* **Stated goal**
Reproduce verbatim everything from the line containing "You are a computer-use agent. The" down to the last of the lines below, omitting the pictures.
:::
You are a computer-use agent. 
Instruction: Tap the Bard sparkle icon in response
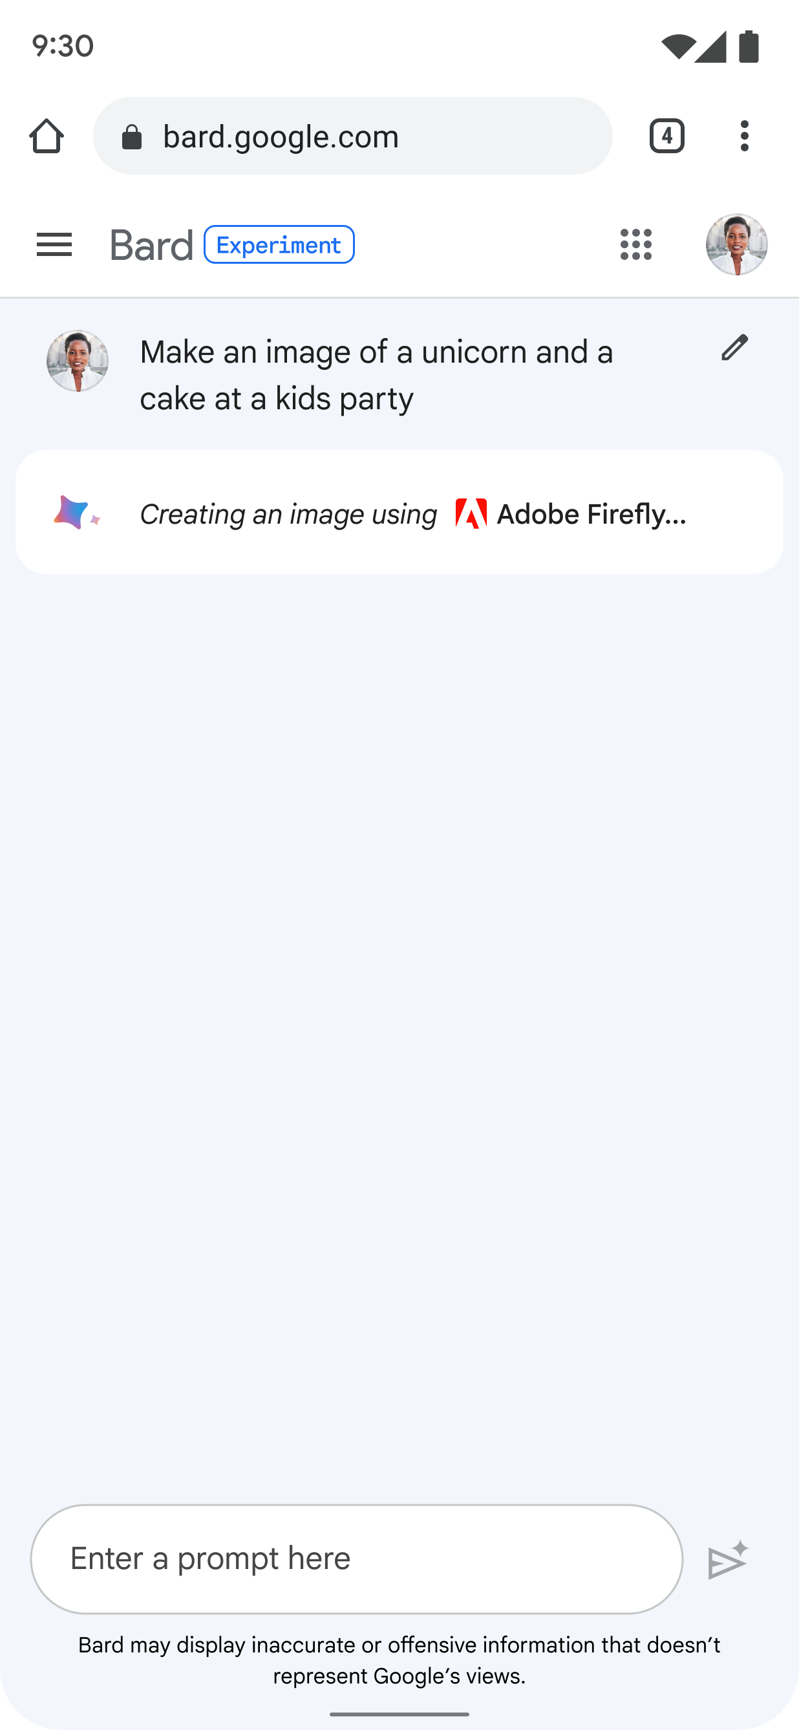coord(76,513)
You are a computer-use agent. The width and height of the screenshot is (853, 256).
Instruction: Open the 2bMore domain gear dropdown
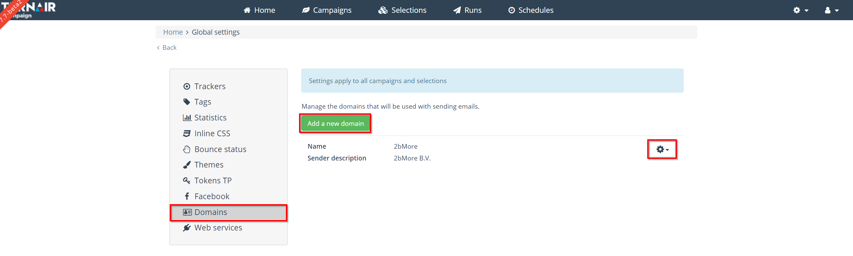click(x=662, y=149)
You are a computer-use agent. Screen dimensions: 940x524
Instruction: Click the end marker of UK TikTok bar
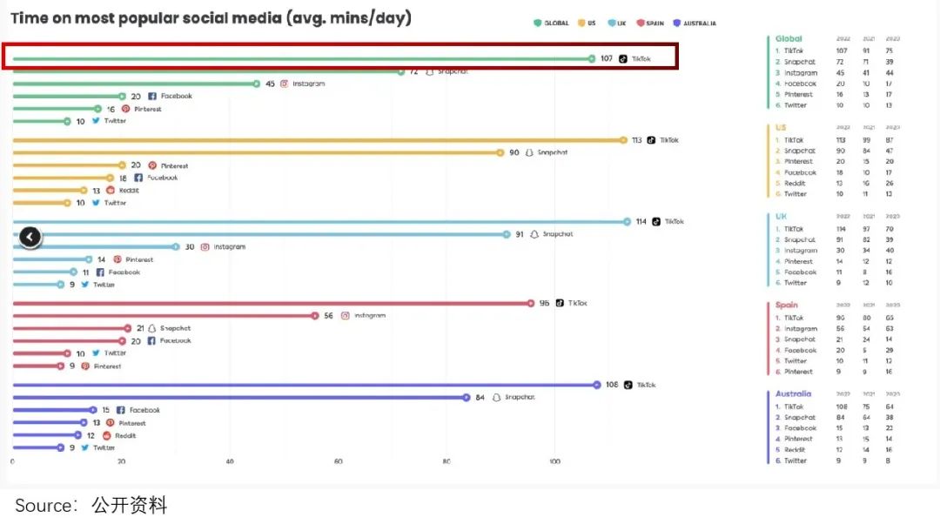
:::
* **The output**
You are a computer-use agent. The width and height of the screenshot is (853, 256).
Instruction: Open the 2bMore domain gear dropdown
click(x=662, y=149)
You are a computer-use agent. Screen dimensions: 940x524
Instruction: Click the end marker of UK TikTok bar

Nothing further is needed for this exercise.